Rules live in YAML files referenced from prometheus.yml's rule_files::

# alerts/application.yml
groups:
  - name: application
    rules:
      - alert: HighErrorRate
        expr: |
          sum(rate(http_requests_total{status=~"5.."}[5m]))
          / sum(rate(http_requests_total[5m])) > 0.05
        for: 5m
        labels:
          severity: critical
        annotations:
          summary: "High error rate ({{ $value | humanizePercentage }})"
          description: "Error rate is above 5% for more than 5 minutes."

      - alert: HighLatency
        expr: |
          histogram_quantile(0.99, sum by (le) (rate(http_request_duration_seconds_bucket[5m])))
          > 2
        for: 10m
        labels:
          severity: warning
        annotations:
          summary: "P99 latency is {{ $value }}s (threshold: 2s)"

      - alert: PodCrashLooping
        expr: rate(kube_pod_container_status_restarts_total[15m]) > 0
        for: 5m
        labels:
          severity: critical
          team: platform
        annotations:
          summary: "Pod {{ $labels.pod }} is crash looping in {{ $labels.namespace }}"

  - name: infrastructure
    rules:
      - alert: HighMemoryUsage
        expr: |
          (node_memory_MemTotal_bytes - node_memory_MemAvailable_bytes)
          / node_memory_MemTotal_bytes > 0.90
        for: 10m
        labels:
          severity: warning
        annotations:
          summary: "Memory above 90% on {{ $labels.instance }}"

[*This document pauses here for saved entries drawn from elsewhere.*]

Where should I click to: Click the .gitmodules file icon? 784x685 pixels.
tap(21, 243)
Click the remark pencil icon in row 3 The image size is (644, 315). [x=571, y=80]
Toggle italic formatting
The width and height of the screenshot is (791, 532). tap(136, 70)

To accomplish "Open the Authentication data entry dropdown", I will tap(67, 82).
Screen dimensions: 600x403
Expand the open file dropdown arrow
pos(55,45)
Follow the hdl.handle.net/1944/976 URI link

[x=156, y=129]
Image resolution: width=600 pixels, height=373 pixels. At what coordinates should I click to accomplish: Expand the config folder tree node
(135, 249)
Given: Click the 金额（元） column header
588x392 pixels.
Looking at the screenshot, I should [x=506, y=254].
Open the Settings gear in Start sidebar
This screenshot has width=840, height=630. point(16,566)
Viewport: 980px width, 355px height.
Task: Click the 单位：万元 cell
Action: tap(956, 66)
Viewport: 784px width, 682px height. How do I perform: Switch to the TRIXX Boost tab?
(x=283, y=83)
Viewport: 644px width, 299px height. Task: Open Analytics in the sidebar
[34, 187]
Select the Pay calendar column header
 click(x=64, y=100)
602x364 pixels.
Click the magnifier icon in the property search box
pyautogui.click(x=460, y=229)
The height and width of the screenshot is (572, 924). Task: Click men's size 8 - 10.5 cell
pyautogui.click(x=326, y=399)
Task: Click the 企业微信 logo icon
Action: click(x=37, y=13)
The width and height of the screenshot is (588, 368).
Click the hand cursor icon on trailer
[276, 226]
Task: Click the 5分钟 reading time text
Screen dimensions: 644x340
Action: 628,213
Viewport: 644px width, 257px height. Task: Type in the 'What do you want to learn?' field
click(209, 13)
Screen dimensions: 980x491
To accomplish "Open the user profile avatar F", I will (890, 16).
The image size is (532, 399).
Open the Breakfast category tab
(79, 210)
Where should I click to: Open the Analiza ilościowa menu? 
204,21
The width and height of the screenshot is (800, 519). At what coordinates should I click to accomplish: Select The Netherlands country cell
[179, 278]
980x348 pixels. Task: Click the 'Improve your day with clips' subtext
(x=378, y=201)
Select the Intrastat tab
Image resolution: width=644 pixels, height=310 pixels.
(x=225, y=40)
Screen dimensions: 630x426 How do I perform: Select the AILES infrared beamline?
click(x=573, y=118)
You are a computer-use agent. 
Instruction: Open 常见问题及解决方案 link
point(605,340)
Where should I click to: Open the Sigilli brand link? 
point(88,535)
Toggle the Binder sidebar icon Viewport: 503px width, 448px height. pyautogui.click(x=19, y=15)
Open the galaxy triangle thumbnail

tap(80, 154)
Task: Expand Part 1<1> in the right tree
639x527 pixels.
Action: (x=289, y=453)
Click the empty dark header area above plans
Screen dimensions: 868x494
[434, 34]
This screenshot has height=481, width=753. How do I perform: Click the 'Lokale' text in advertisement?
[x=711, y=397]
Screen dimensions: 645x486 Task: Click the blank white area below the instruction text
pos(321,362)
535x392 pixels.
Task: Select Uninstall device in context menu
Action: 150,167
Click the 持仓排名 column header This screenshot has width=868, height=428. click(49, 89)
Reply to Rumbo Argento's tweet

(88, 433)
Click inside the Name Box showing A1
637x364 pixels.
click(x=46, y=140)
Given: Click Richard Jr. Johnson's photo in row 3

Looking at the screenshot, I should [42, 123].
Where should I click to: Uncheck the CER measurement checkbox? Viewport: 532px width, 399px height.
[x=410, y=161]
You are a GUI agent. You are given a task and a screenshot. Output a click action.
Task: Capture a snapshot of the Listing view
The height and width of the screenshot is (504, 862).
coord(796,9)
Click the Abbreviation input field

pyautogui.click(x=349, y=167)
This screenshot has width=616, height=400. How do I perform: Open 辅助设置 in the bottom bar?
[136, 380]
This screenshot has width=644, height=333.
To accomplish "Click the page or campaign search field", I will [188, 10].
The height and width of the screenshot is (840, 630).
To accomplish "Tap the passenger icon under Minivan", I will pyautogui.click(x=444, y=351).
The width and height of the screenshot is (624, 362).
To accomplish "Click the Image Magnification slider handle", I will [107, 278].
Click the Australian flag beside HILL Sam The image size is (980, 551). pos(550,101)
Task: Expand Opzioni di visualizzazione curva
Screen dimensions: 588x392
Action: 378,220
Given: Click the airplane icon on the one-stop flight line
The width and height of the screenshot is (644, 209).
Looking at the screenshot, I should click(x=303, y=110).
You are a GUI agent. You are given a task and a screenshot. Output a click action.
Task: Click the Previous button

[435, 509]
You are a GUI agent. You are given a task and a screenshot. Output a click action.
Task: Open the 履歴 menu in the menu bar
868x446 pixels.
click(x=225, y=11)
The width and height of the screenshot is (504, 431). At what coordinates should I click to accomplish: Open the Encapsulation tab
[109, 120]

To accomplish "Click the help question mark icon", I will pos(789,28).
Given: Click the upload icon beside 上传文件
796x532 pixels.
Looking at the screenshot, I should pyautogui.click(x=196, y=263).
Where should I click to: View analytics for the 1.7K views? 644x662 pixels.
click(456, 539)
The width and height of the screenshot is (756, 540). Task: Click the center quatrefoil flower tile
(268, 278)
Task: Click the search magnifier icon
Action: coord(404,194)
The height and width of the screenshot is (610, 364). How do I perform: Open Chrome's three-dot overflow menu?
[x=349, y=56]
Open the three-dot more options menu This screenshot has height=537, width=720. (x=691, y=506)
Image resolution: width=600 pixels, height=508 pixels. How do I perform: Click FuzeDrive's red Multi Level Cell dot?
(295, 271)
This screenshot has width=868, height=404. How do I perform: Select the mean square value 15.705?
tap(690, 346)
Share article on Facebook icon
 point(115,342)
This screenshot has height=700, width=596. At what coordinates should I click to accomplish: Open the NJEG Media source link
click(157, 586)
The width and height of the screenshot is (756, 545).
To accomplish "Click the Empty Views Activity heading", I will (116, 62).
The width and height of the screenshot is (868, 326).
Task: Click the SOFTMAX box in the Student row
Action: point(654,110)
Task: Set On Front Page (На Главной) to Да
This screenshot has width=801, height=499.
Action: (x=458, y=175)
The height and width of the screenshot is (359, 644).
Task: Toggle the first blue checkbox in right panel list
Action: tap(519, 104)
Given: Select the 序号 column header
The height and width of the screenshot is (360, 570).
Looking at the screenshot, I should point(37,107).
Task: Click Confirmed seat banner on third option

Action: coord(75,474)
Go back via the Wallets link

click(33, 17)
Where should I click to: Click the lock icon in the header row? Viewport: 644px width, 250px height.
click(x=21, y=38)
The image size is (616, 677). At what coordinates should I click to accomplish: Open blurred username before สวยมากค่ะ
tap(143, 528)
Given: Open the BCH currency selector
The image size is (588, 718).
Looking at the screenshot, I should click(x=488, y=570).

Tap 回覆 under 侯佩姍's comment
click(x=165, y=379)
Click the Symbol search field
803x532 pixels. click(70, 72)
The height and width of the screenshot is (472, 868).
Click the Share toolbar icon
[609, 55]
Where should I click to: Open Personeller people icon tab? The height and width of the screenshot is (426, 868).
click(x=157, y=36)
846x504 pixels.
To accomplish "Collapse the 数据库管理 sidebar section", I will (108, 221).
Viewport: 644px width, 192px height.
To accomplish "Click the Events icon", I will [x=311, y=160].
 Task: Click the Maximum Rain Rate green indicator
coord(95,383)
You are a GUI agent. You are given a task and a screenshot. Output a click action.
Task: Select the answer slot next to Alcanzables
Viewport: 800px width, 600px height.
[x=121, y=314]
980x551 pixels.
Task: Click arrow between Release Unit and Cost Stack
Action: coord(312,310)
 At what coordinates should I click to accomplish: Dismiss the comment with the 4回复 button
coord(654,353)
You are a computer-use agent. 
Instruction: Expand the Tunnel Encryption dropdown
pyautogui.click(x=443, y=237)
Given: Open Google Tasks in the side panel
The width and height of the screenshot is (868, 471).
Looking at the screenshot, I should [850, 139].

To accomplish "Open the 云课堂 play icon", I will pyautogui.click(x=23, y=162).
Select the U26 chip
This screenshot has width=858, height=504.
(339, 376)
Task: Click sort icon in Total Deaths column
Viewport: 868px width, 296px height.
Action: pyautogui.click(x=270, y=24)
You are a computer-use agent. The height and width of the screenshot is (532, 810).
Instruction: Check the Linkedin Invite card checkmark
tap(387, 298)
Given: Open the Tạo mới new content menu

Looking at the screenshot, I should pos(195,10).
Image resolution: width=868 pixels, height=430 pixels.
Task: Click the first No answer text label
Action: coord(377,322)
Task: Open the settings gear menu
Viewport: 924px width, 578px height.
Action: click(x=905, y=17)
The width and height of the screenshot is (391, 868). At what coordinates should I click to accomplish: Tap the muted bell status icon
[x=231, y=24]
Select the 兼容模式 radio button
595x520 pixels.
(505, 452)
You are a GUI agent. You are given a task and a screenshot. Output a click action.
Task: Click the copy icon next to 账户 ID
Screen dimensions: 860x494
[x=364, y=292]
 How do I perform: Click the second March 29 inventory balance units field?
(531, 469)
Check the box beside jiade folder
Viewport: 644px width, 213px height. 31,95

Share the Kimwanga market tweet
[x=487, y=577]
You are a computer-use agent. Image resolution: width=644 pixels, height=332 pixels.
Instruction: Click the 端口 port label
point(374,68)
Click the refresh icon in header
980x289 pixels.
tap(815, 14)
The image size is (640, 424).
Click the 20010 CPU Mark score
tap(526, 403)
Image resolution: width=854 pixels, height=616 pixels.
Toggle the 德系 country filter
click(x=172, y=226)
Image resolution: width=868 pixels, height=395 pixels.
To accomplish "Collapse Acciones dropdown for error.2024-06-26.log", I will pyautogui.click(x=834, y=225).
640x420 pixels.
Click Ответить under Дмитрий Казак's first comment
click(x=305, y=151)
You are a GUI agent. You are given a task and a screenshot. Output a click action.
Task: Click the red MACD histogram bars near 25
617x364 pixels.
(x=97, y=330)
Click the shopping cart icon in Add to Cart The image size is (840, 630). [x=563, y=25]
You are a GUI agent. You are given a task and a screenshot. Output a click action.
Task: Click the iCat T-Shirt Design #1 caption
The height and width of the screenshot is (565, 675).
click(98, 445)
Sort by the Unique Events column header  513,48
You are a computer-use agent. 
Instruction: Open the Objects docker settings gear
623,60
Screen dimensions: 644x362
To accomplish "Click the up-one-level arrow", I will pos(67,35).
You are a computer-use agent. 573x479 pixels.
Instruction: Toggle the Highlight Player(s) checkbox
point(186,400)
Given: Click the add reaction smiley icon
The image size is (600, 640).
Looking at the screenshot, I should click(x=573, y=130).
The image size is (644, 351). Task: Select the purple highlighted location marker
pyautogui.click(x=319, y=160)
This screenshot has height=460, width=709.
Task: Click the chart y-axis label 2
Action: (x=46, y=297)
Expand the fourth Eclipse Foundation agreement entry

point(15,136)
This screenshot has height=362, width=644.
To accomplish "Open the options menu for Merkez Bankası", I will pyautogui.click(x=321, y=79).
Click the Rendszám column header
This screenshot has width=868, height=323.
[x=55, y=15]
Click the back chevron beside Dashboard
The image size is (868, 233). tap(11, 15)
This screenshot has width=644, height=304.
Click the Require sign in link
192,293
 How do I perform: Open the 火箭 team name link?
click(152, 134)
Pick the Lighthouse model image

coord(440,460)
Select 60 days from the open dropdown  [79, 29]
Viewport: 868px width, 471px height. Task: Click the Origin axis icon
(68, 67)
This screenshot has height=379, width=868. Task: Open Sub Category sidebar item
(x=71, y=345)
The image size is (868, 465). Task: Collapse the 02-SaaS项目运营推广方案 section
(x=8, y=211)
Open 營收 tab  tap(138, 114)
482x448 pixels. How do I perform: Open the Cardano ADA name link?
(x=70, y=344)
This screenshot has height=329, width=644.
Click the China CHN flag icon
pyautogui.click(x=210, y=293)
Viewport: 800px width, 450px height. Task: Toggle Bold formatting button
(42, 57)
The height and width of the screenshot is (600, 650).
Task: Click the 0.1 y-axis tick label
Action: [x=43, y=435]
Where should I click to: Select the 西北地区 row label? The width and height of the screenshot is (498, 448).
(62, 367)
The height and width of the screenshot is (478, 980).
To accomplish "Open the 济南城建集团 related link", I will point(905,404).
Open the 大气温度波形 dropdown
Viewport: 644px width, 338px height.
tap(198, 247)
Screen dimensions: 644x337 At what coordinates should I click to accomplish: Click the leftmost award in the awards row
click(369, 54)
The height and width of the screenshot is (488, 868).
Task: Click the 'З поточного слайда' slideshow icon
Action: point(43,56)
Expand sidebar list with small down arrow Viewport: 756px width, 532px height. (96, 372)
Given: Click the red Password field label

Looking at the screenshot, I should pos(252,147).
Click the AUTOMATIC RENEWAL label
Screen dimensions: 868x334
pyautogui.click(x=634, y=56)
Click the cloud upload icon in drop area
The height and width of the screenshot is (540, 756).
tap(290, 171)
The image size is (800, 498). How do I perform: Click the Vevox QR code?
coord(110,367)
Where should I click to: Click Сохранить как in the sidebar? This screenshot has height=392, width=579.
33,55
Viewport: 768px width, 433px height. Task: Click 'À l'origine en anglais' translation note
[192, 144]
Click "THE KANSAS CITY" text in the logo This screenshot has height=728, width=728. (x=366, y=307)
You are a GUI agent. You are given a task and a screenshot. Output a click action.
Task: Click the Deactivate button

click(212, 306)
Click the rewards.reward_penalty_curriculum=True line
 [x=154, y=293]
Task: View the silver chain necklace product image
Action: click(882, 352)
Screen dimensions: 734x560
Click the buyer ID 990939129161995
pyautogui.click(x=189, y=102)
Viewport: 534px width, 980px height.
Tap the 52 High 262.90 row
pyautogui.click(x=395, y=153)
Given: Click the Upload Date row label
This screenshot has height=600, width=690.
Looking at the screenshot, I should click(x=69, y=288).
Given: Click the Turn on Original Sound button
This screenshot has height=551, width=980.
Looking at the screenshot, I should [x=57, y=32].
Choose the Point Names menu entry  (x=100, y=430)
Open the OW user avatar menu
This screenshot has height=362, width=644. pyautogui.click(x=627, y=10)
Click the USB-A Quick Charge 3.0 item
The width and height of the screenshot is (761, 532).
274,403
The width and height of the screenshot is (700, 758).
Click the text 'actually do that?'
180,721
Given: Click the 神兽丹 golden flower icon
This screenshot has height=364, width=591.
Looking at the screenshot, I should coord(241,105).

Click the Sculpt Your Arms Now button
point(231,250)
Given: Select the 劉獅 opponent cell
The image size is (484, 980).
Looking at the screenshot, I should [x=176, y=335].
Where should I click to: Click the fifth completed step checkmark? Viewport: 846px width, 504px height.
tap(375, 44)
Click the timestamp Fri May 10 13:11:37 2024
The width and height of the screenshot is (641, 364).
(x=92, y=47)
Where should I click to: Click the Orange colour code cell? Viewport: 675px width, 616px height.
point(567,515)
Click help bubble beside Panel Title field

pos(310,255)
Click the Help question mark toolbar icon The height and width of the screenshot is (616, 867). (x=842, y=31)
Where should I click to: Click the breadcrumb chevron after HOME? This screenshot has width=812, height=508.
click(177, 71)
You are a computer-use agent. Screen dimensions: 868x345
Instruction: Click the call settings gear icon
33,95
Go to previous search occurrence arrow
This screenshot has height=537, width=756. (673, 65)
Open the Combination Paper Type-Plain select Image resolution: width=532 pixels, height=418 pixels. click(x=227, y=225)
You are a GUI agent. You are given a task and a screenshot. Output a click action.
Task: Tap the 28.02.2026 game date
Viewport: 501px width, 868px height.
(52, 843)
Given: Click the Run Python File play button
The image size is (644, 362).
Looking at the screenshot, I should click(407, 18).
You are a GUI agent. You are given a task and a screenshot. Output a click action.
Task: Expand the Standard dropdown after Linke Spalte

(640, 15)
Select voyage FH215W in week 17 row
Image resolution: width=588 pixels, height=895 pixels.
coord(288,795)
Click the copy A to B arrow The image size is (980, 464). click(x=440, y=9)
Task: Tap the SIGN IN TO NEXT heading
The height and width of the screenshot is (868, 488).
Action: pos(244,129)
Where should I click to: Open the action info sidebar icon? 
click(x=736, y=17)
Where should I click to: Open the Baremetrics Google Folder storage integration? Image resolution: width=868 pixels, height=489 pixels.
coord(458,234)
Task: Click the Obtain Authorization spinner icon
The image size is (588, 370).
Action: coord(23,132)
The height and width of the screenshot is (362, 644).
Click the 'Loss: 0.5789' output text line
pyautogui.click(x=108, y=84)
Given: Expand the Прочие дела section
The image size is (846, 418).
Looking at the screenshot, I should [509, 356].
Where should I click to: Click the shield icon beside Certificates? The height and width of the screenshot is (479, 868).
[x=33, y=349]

      - alert: DiskSpaceLow
        expr: |
          (node_filesystem_avail_bytes{mountpoint="/"} / node_filesystem_size_bytes{mountpoint="/"})
          < 0.10
        for: 5m
        labels:
          severity: critical
        annotations:
          summary: "Disk space below 10% on {{ $labels.instance }}"

      - alert: TargetDown
        expr: up == 0
        for: 5m
        labels:
          severity: critical
        annotations:
          summary: "Target {{ $labels.job }}/{{ $labels.instance }} is down"

The for: Clause is Crucial

for: 5m means "the expression must be true continuously for 5 minutes before firing." Without it, every brief spike pages you. Tune for: per alert based on:

  • How long is "long enough to care"?
  • How long can you tolerate noticing?
  • How noisy is the underlying metric?

A typical baseline: for: 2m for clear failures, for: 10-15m for warning-level latency/saturation alerts.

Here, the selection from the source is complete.